**Exercise objective**
Starting at the line that contains "This screenshot has height=182, width=234." and ending at the final line of the entries below, write out each line exactly as it appears, but omit the pictures.

****************************************

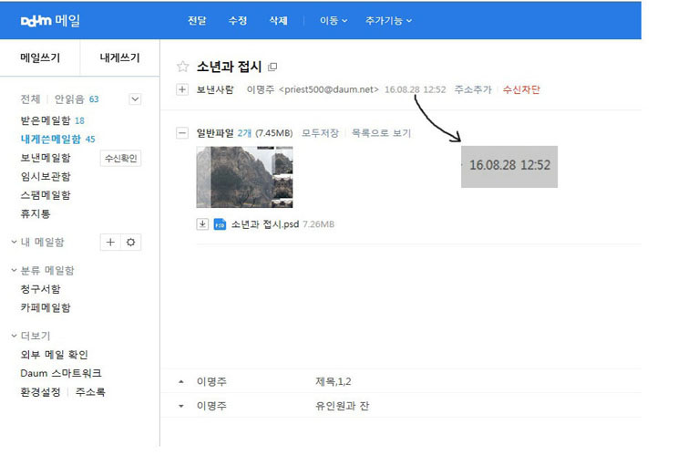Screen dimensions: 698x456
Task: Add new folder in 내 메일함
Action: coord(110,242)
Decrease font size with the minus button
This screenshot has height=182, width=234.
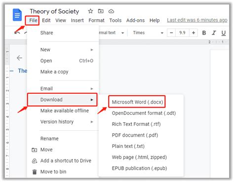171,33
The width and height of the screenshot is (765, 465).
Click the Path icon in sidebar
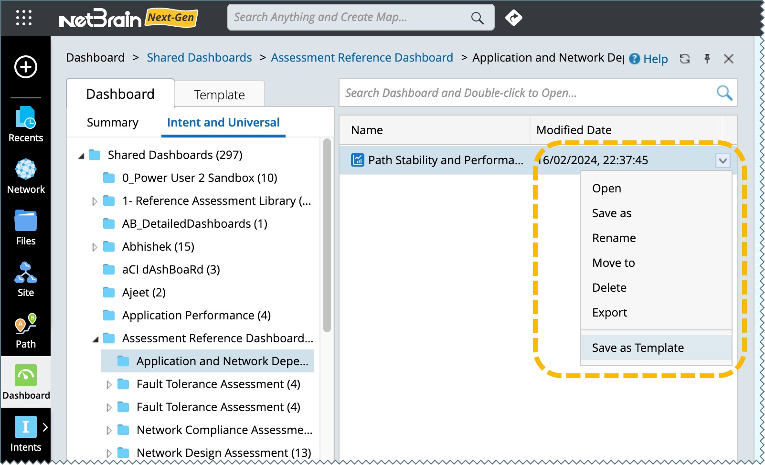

****************************************

**Task solution**
This screenshot has height=182, width=234.
171,33
The width and height of the screenshot is (765, 465).
Click the Path icon in sidebar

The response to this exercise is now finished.